LangChainの公式ドキュメントでは、以下のチュートリアルがJupyter Notebookでの実行を前提としており、それが推奨されています。
今までJupyter Notebookを使ったことがなかったのですが、これを機に使ってみたところ、チュートリアルを読みながらサンプルコードを動かすにはとても便利でした。
本格的なシステム開発には向かない印象ですが、学習や検証用途では非常に有効だと感じたので、今後も活用していこうと思っています。
良いと感じた点
- 新規のソースコードを簡単に作成可能
新規にソースコードを実行したい場合、ファイルを作成する必要がなく、Jupyterにおけるセル
を追加すればOKです。
ほんの一手間ですが、なかなか便利です。 - 実行の手間がかからない
これも上記と同様一手間の話ではあるのですが、実行ボタンを押下するだけで、ファイルも指定する必要がなく、便利です。
VSCode環境ではデバッグ実行も非常に使いやすいです。 - ソースと合わせてドキュメントを管理可能
任意の場所にマークダウン形式でメモが残せるのですがこれも便利です。
新しいコードをすぐに試せる
Jupyterではファイルを作成せずに、セルを追加するだけですぐにコードを実行できます。
ちょっとした一手間が省けるだけですが、コードを試行錯誤する際にはとても助かります。
実行がシンプル
実行ボタンを押すだけでOK。
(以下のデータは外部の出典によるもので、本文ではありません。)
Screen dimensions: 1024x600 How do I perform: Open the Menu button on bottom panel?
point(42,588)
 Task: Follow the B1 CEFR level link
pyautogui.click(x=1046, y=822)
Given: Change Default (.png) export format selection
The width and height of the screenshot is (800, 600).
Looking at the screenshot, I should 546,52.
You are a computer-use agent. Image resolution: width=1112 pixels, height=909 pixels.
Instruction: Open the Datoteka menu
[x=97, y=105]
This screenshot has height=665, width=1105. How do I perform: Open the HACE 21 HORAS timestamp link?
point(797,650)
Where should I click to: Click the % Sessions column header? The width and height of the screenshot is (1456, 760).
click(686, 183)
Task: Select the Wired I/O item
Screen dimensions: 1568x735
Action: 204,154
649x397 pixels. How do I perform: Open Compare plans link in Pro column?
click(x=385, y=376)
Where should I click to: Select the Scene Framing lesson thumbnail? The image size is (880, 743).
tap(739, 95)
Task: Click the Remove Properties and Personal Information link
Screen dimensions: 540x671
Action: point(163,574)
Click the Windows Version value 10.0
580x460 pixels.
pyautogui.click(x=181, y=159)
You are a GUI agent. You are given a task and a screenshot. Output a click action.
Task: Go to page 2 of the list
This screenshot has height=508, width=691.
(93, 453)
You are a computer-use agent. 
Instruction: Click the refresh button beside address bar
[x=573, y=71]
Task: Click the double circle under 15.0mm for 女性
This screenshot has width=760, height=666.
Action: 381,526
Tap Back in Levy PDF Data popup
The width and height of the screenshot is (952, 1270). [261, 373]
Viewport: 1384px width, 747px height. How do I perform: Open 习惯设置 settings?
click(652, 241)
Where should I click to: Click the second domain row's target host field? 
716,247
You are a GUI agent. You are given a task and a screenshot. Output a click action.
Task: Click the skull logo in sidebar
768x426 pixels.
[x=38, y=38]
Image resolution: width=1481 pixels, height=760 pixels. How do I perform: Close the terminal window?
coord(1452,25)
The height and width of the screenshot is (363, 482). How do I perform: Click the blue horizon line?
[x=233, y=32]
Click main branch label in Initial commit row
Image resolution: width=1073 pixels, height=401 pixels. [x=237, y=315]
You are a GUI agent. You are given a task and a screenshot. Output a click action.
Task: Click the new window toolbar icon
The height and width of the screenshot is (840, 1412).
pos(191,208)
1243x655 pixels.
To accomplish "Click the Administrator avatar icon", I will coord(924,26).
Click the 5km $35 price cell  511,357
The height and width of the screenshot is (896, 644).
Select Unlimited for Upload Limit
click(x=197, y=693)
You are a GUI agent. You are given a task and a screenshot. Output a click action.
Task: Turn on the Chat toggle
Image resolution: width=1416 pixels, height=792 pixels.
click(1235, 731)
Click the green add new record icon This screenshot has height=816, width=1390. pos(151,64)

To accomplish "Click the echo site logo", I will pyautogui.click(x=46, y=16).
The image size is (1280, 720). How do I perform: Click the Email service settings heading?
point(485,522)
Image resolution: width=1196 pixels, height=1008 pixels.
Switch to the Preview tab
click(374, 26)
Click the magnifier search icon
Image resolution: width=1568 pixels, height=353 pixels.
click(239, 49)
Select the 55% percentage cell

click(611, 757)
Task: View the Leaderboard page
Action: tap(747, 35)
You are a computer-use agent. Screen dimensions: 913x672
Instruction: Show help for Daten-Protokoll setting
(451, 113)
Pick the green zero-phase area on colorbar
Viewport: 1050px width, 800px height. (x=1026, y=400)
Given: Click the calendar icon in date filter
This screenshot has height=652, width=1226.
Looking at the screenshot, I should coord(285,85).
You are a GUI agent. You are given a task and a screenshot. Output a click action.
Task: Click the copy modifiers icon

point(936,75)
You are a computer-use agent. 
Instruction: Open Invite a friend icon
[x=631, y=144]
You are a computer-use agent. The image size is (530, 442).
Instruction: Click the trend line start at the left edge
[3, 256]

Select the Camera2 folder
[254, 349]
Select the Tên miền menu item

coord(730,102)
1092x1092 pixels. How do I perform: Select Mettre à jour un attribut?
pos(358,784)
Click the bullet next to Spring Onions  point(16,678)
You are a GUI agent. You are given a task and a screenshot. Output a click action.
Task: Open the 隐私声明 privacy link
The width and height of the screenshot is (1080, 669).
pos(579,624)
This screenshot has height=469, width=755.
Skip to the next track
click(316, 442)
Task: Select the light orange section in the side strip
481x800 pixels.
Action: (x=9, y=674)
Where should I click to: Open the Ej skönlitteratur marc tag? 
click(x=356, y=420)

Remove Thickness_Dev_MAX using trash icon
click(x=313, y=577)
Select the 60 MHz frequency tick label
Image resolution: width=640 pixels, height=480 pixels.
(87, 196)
ファイルの保存や実行対象の選択なども不要です。
特にVSCode環境では、直感的にデバッグ機能を使えるので効率的です。
コードとドキュメントを一体管理できる
マークダウン形式でメモを任意の場所に残せるので、**「コード+説明」**の形で資料を作るのにも適しています。
実行環境の比較
Jupyter Notebookを利用する代表的な方法として、以下の2つを試してみました。
環境 | 特徴 |
---|---|
Google Colaboratory | 環境構築が不要で手軽に使える |
VSCode + Jupyter拡張 | デバッグなどの開発機能が充実 |
結論としては、VSCode + Jupyter の方がデバッグがしやすく、開発体験が良かったため、個人的にはこちらをおすすめします。
Google Colab
環境構築
驚くほど簡単です。以下にアクセスするだけで、すぐにPythonが実行できる環境が利用できます。
入力補完
特に設定せずとも入力補完が効きます。初学者にとっても使いやすいです。
ライブラリのインストール
セル上で以下のように記述すれば、その場でライブラリをインストール可能です。
!pip install <ライブラリ名>
環境変数の管理
シークレット
という機能があり、OpenAIのAPIキーなどを安全に管理できます。
デバッグ
コマンドベースでのデバッグは可能ですが、GUIでのブレークポイント設定やステップ実行はサポートされていません。
VS Code + Jupyter
環境構築
以下の手順で簡単にセットアップできます。
-
pip install jupyter
を実行 - VSCode拡張機能「Jupyter」をインストール
-
.ipynb
ファイルを新規作成して実行
補助機能
VSCode上で開発できるので、Pylance
などの拡張機能によって、強力な入力補完や型チェックが利用できます。
ライブラリのインストール
通常通り、ターミナルから pip install
でOKです。
セル内で !pip install
と記述しても動作します。
環境変数の設定
私は普段から .env
ファイルと python-dotenv
を併用しており、Notebook内でも同様の方法で問題なく使えています。
from dotenv import load_dotenv
load_dotenv()
デバッグ機能が強力!
これがVSCodeを選ぶ最大の理由です。
- GUIでブレークポイントを設定可能
-
F10
キーでのステップ実行 - 変数の中身をサイドバーで確認
- 変数にカーソルを合わせるとポップアップ表示
デバッグ体験が非常に優れています。
まとめ
Jupyter Notebookは、LangChainなどのライブラリを学ぶ際に非常に有用なツールです。
- サンプルコードを試しながら学べる
- ドキュメントとコードを一体で管理できる
- 特にVSCodeとの組み合わせが強力
学習や検証用に限らず、資料化やナレッジ共有にも活用できるので、導入がまだの方はぜひ試してみてください。